The embodiments of the invention in which an exclusive property or privilege is claimed are defined as follows:

1. An industrial robot comprising a memory means for storing a working program, a manipulator means provided with a tool means at the top end thereof, said manipulator means being adapted to position said tool means relative to a work piece in accordance with the working program stored in said memory means, a detection means provided on said manipulator means for detecting the portion of a work piece to be worked, a correcting means for correcting the position of said tool means relative to said portion to be worked based on detection signals from said detection means and a conveying means for conveying said manipulator means based on the detection signals of said detection means concerning a reference position of said work piece so as to set said tool means to the reference position.
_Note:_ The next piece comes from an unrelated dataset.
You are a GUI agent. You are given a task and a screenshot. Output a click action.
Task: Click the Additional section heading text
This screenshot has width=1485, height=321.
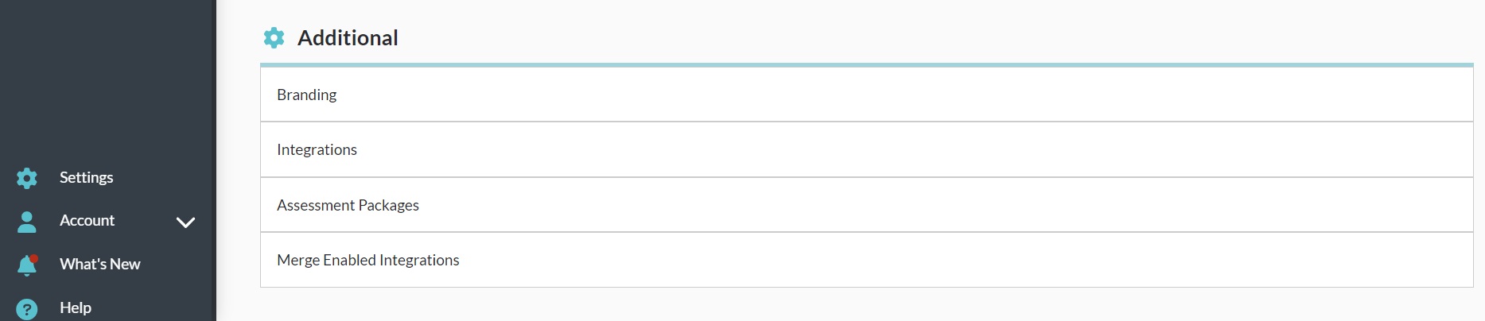coord(348,37)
2. The industrial robot of claim 1 in which the convey-ing means is adapted to set the manipulator means at a beginning of a playback-operation to the same relative position between the manipulator means and the work piece as that in the case where said tool means is set to the reference position on the teaching-operation.

3. The industrial robot of claim 1, in which the detec-tion means comprises a television camera for receiving an image projected on the work piece.

4. The industrial robot of claim. 2, in which the detec-tion means comprises a television camera for receiving an image projected on the work piece.

5. The industrial robot of claim 3 or claim 4 in which the detection means is adapted to compare the image received by the television camera with reference image previously stored.

6. The industrial robot of claim 1 or 2, in which the manipulator means comprises an arm and a platform for rotatably supporting said arm, and said platform is provided on the conveying means.

7. The industrial robot of claim 1 or 2, which further comprises a conveying means for conveying the work piece, and a conveying means for conveying the manipulator means in the same direction as the conveying direction of the work piece conveyed by said conveying means for conveying the work piece.

8. The industrial robot of claim 1 or 2, in which the reference position is set to the portion to be worked of the work piece.